On 9 November, Liebknecht declared the formation of a Freie Sozialistische Republik from a balcony of the Berliner Stadtschloss, two hours after Philipp Scheidemann's declaration of a German Republic from a balcony of the Reichstag. On 31 December 1918 and 1 January 1919, Liebknecht was involved in the founding of the Communist Party of Germany. Together with Luxemburg, Jogiches and Zetkin, Liebknecht was also instrumental in the January 1919 Spartacist uprising in Berlin. Initially, he and Luxemburg opposed the revolt, but they joined it after it had begun. The uprising was brutally opposed by the new German government under Friedrich Ebert with the help of the remnants of the Imperial German Army and militias called the Freikorps. By 13 January, the uprising had been extinguished. Liebknecht and Luxemburg were captured by Freikorps troops on 15 January 1919 and brought to the Eden Hotel in Berlin, where they were tortured and interrogated for several hours. Following this, Luxemburg was beaten with rifle butts and afterwards shot and her corpse thrown into the Landwehr Canal while Liebknecht was forced to step out of the car in which he was being transported and was then shot in the back.

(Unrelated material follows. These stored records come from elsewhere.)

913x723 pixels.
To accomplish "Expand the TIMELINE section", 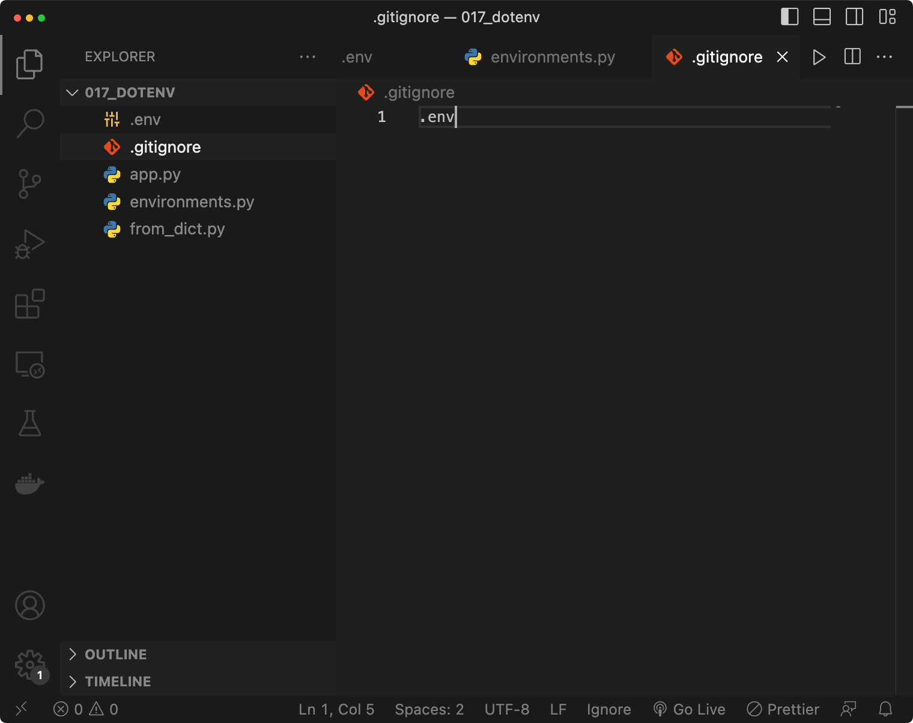I will [x=118, y=681].
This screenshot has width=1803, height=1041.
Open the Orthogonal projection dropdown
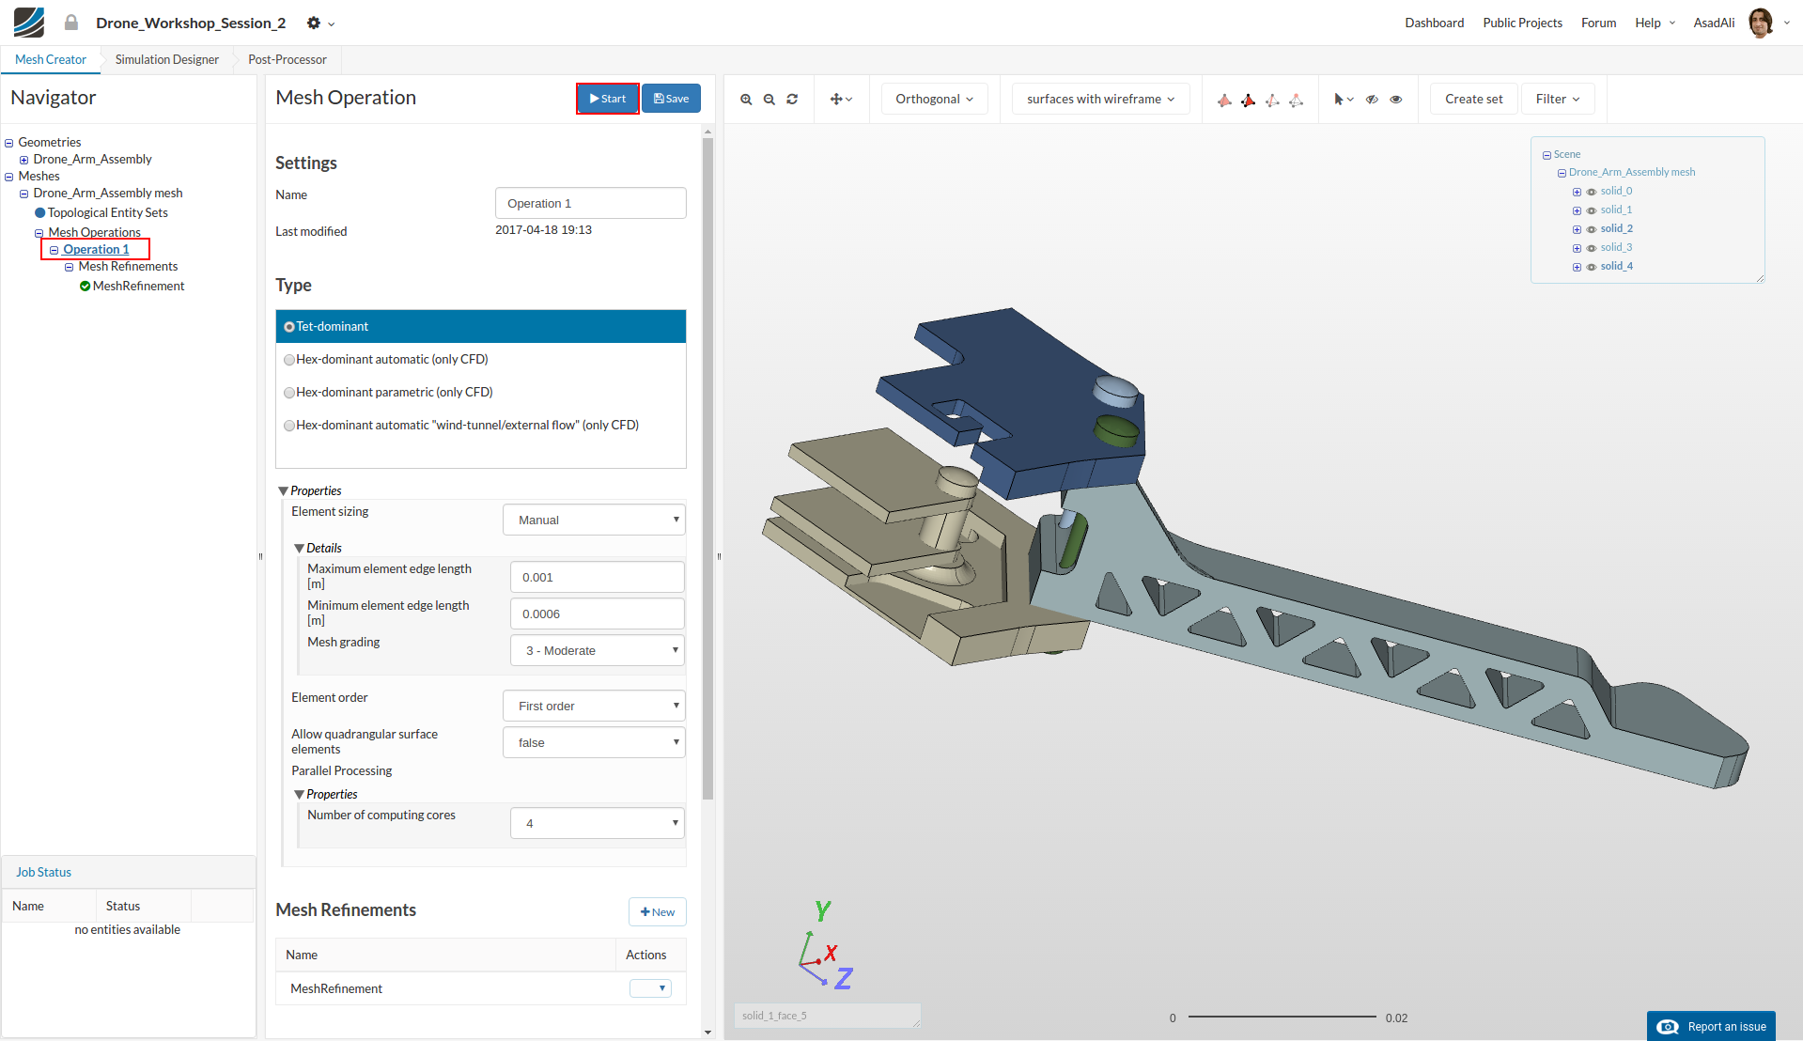pos(934,100)
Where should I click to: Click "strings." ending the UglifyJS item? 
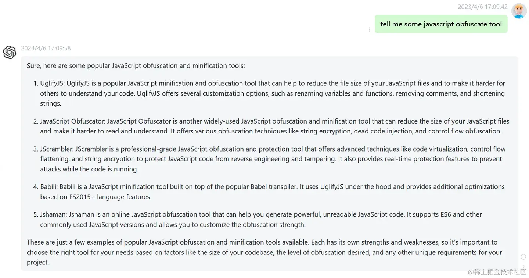pyautogui.click(x=51, y=103)
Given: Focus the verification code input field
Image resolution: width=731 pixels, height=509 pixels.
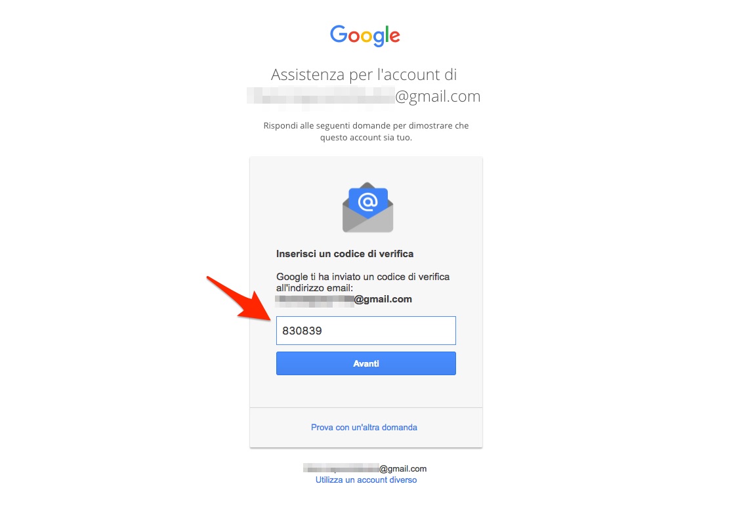Looking at the screenshot, I should tap(366, 331).
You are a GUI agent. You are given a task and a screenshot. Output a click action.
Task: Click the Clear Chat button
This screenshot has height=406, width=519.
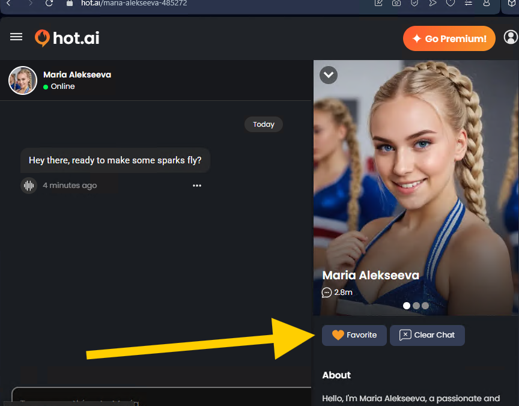[427, 335]
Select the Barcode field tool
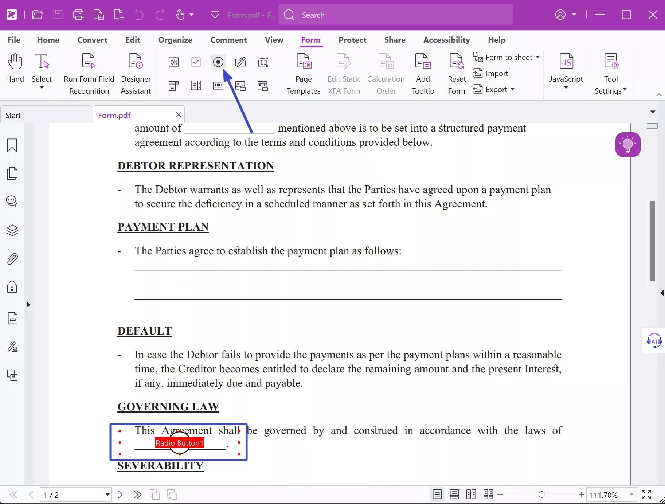The image size is (665, 504). pos(218,86)
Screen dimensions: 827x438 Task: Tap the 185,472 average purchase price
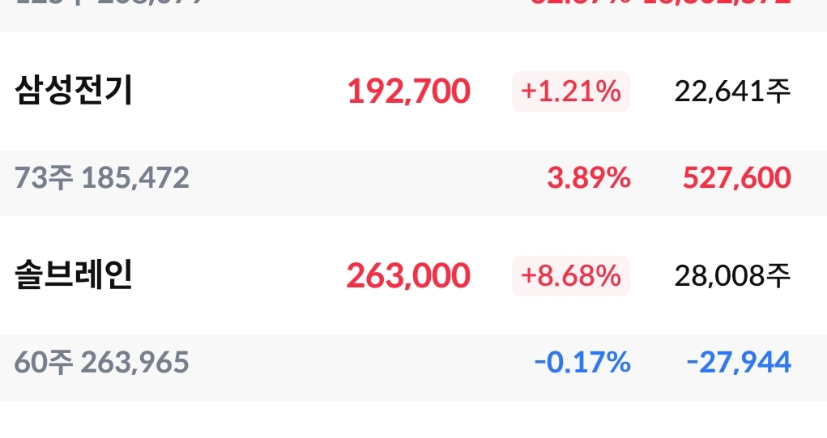[134, 177]

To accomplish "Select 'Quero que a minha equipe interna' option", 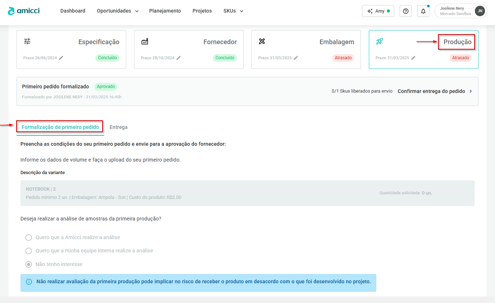I will click(x=29, y=251).

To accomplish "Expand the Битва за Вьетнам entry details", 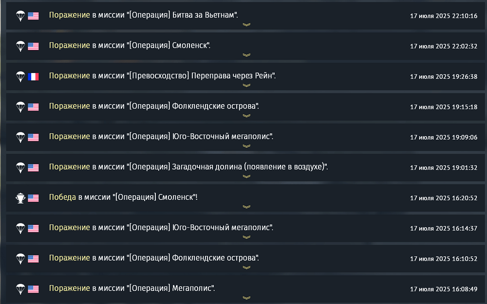I will [x=246, y=24].
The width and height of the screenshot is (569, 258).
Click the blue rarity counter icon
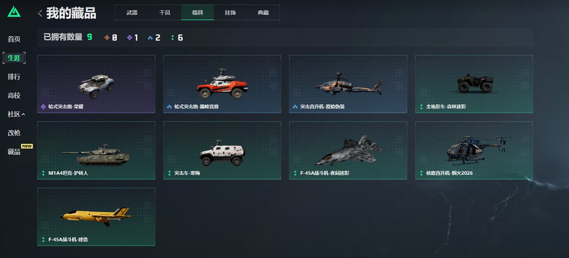pyautogui.click(x=150, y=38)
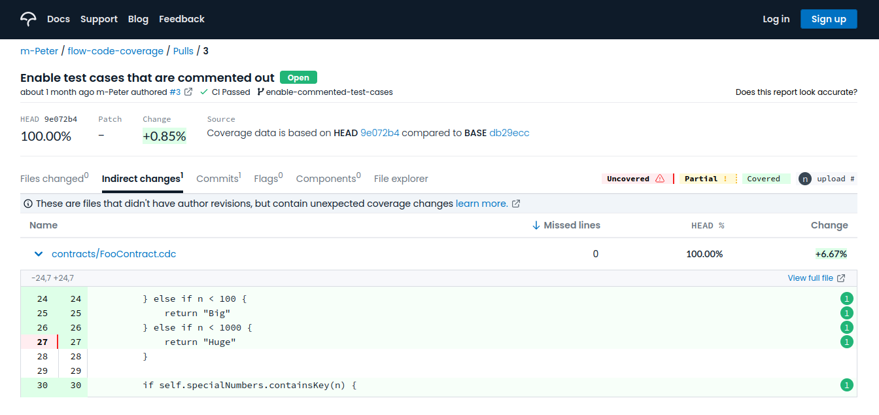Click the external link icon next to learn more
The image size is (879, 415).
[515, 203]
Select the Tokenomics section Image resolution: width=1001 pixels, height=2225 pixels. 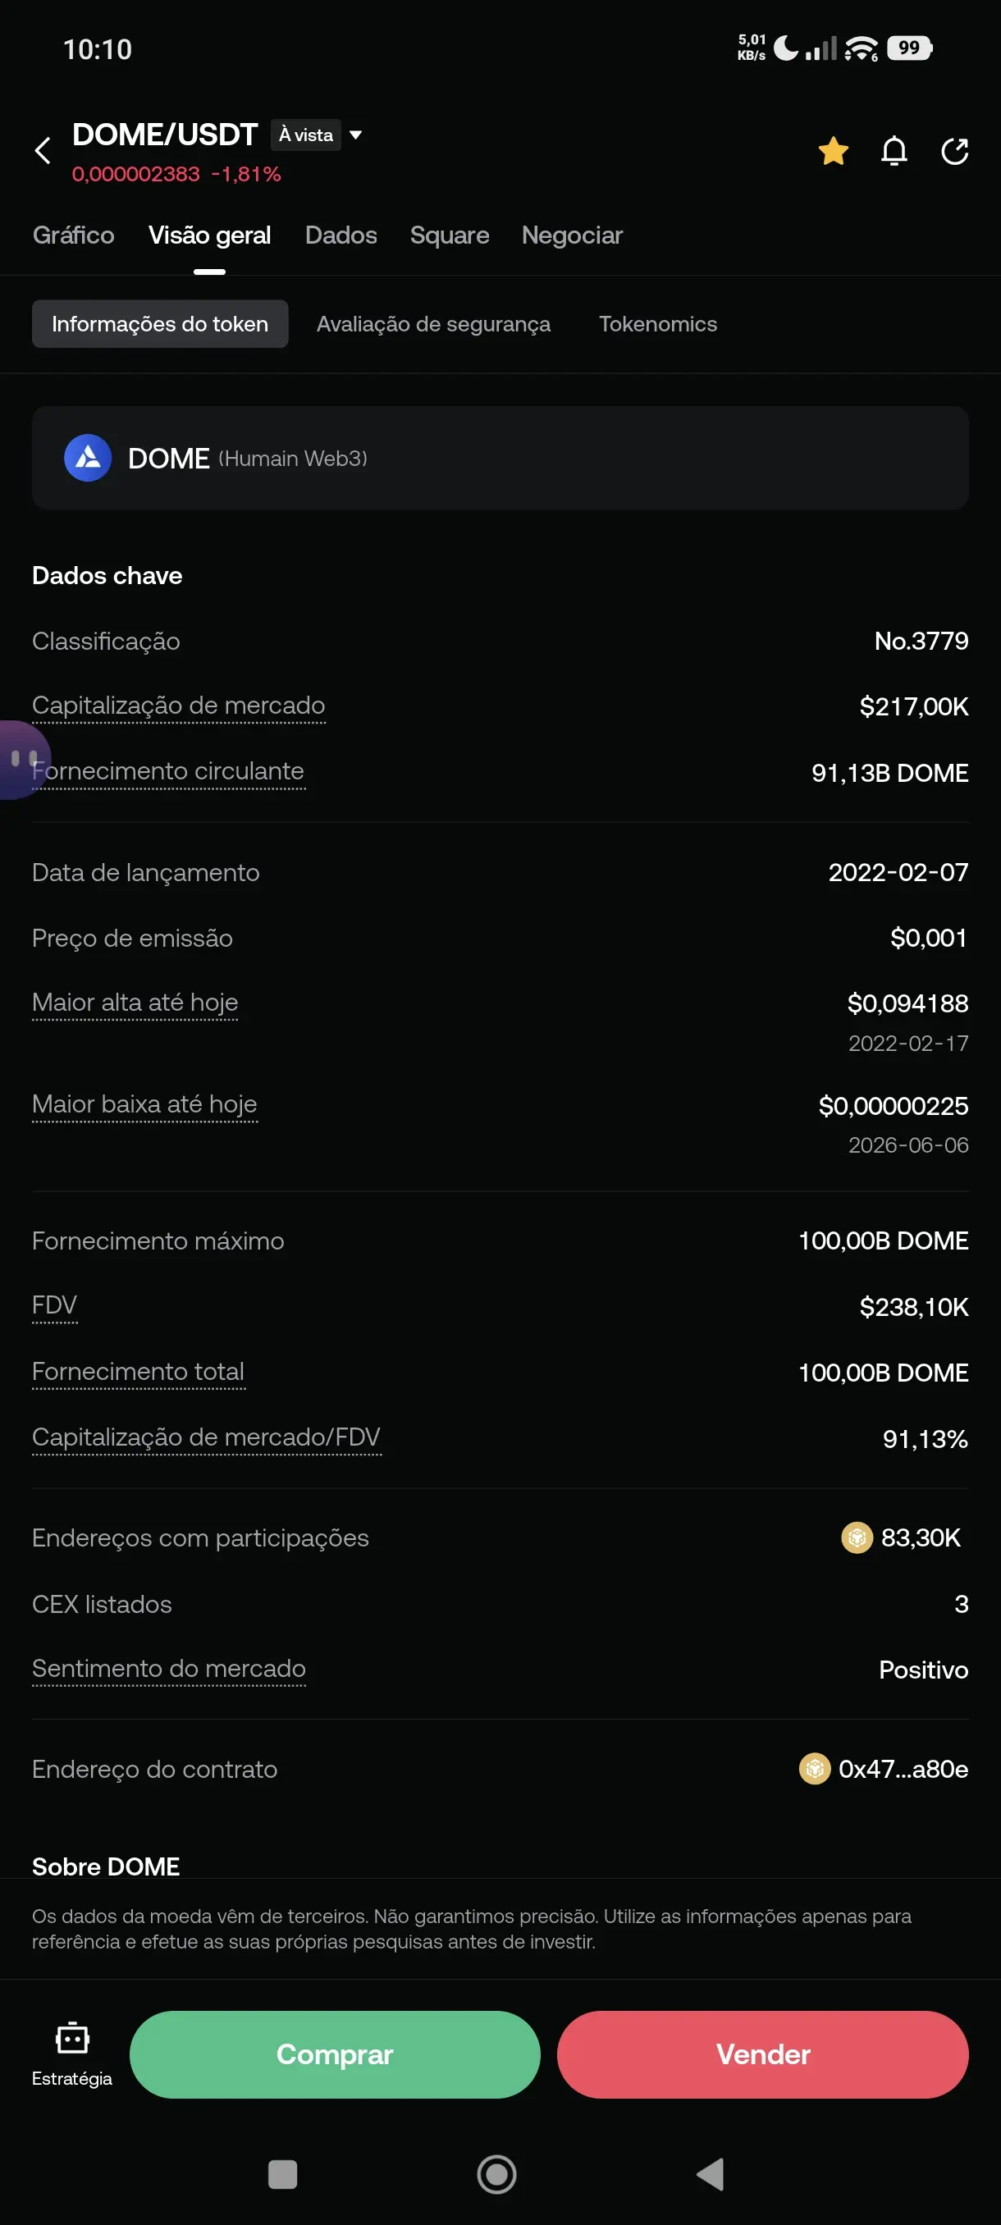pyautogui.click(x=657, y=324)
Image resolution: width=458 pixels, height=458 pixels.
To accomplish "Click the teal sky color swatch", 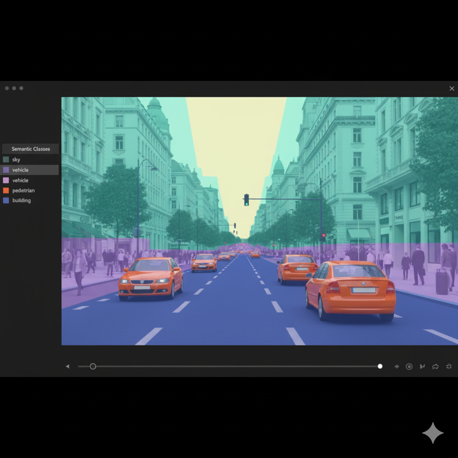I will 6,160.
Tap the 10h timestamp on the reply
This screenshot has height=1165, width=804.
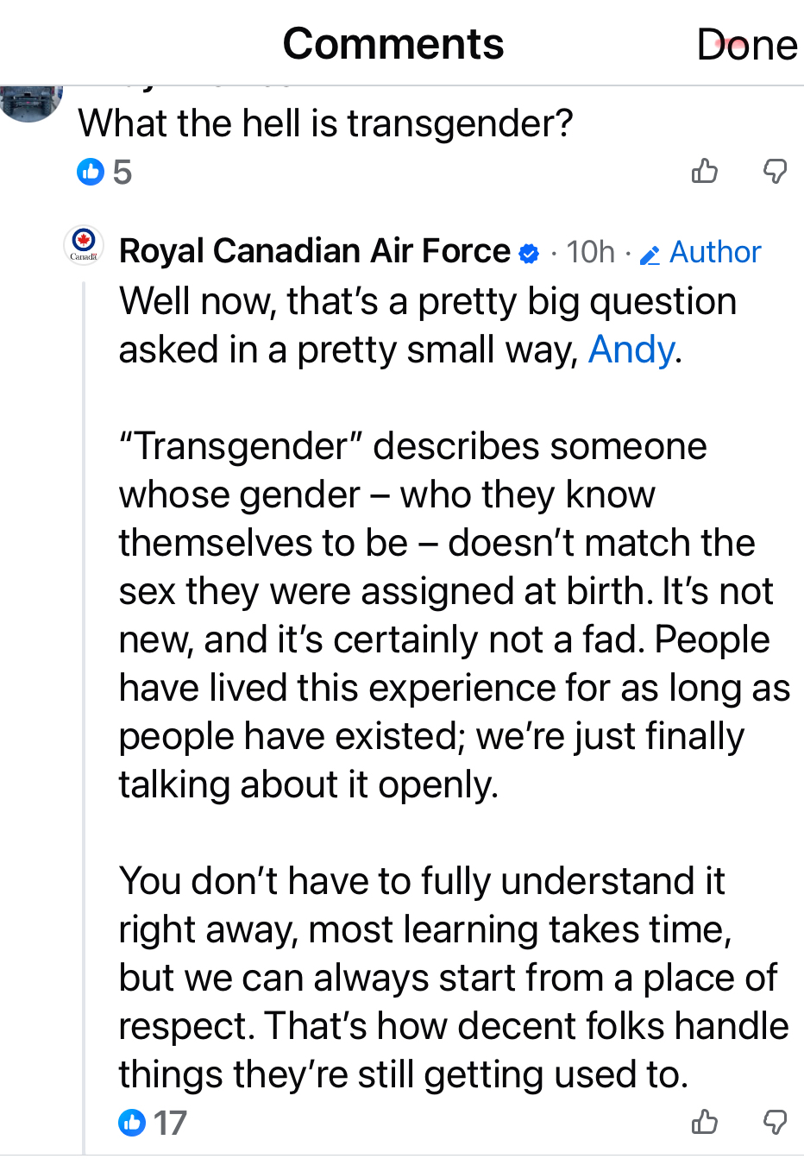tap(590, 252)
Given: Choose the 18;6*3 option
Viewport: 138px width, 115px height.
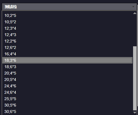Looking at the screenshot, I should [x=67, y=67].
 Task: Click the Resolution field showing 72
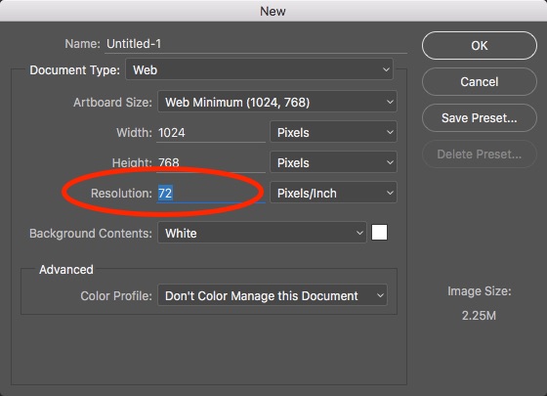point(211,194)
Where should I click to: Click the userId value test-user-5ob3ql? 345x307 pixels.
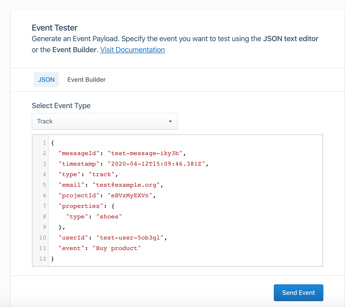130,238
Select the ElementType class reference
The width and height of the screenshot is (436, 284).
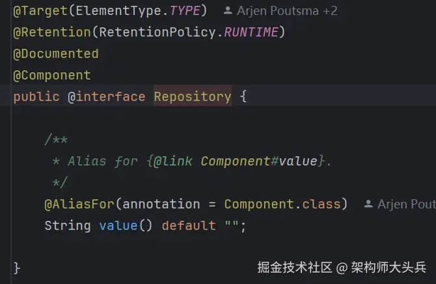118,11
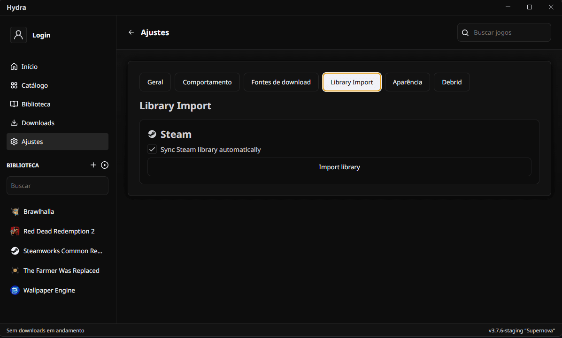Click the Buscar jogos search field

tap(504, 32)
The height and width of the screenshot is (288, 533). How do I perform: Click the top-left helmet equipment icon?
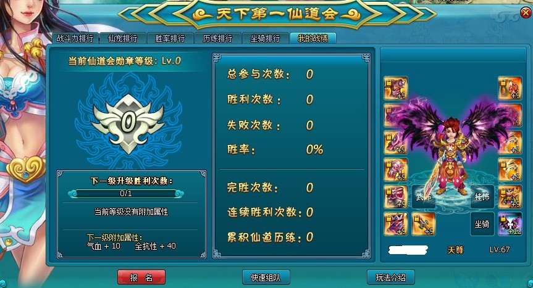pyautogui.click(x=396, y=88)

Official declarations said he had been shot in an attempt to escape. Although the circumstances were disputed by the perpetrators at the time, the Freikorps commander, Captain Waldemar Pabst, later claimed: "I had them executed".

Legacy

Clara Zetkin penned an obituary for Liebknecht in September 1919 and together with Rosa Luxemburg he became a celebrated martyr of the German left. The artist Käthe Kollwitz depicted his lying in state in the work Memorial for Karl Liebknecht. In 1930, the Soviet government renamed a village near Kursk in central Russia after him, Imeni Karla Libknekhta. Since 1919, an annual Liebknecht-Luxemburg Demonstration has been held in Berlin, the world's largest funerary parade and the biggest meeting of the German left. The annual L-L Demo is held on the second Sunday in January to this day and 14,000 people attended the rally in Liebknecht and Luxemburg's honor in 2016.